--- Dataset Enclosed Below ---

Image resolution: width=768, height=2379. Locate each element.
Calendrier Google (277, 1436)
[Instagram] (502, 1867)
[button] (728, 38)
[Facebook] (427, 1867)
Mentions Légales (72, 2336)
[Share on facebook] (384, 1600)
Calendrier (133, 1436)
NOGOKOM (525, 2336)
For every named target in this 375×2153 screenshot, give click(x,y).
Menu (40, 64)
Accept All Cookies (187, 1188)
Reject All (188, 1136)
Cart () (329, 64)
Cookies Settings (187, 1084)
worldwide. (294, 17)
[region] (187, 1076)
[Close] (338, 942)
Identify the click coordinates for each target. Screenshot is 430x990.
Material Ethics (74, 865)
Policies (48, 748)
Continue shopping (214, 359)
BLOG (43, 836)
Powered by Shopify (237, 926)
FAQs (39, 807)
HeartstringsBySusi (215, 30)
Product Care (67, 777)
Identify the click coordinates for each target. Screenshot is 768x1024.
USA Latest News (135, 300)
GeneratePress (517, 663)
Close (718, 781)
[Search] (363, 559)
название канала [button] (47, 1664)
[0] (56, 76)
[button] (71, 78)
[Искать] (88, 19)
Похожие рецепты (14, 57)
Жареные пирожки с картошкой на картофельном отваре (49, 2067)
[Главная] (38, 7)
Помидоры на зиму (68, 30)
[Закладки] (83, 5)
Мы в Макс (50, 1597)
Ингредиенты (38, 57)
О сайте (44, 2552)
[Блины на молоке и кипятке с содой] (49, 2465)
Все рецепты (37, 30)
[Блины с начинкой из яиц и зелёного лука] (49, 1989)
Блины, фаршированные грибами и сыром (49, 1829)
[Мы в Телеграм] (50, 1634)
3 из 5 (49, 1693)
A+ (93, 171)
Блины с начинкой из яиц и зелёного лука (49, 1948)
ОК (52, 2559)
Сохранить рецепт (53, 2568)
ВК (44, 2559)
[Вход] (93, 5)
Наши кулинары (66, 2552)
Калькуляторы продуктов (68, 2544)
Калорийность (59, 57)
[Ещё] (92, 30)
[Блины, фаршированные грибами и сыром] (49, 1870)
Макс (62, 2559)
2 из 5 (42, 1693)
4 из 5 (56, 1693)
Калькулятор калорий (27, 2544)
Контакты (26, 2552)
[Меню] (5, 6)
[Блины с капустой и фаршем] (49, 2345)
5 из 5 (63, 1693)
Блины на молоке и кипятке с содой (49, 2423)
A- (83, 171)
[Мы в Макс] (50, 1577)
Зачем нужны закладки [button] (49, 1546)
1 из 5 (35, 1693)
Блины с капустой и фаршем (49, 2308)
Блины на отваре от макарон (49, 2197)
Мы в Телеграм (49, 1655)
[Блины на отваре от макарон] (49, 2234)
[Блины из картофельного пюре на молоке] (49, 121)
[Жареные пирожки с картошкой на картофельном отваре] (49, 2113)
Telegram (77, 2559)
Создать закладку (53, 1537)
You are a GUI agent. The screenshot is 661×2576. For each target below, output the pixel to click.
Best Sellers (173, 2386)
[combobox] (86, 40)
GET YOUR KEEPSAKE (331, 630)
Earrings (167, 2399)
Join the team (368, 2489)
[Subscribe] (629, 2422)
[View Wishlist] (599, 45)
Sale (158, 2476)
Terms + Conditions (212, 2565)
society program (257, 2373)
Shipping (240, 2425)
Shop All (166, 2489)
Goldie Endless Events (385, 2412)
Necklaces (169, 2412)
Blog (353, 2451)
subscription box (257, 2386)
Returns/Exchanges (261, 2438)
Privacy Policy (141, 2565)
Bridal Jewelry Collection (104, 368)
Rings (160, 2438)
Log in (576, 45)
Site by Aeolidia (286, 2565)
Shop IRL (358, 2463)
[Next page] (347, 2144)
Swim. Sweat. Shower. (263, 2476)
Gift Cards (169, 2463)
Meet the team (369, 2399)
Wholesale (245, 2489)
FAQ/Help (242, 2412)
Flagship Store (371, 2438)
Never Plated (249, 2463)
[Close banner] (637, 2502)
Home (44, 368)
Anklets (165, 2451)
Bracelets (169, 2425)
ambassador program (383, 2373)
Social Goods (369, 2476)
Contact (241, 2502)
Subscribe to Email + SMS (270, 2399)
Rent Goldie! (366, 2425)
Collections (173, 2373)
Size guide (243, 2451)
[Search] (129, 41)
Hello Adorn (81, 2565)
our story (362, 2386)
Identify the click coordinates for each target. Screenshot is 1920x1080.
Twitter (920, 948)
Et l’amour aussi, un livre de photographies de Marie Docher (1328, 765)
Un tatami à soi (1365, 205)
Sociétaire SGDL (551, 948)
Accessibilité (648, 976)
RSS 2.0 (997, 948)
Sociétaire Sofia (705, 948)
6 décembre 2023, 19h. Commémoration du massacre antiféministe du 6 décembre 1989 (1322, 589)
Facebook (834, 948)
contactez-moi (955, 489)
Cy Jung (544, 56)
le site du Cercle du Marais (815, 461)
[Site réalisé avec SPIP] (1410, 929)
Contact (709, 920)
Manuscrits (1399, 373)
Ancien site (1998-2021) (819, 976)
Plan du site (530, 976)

--- End of Enclosed Dataset ---

(The problem) Starting at the first line of the data above, please restate word for word every line up to and including the one that holds "BLOG (43, 836)", and add nothing else.

(Solved problem)
Image resolution: width=768, height=2379. Locate each element.
Calendrier Google (277, 1436)
[Instagram] (502, 1867)
[button] (728, 38)
[Facebook] (427, 1867)
Mentions Légales (72, 2336)
[Share on facebook] (384, 1600)
Calendrier (133, 1436)
NOGOKOM (525, 2336)
For every named target in this 375×2153 screenshot, give click(x,y).
Menu (40, 64)
Accept All Cookies (187, 1188)
Reject All (188, 1136)
Cart () (329, 64)
Cookies Settings (187, 1084)
worldwide. (294, 17)
[region] (187, 1076)
[Close] (338, 942)
Identify the click coordinates for each target. Screenshot is 430x990.
Material Ethics (74, 865)
Policies (48, 748)
Continue shopping (214, 359)
BLOG (43, 836)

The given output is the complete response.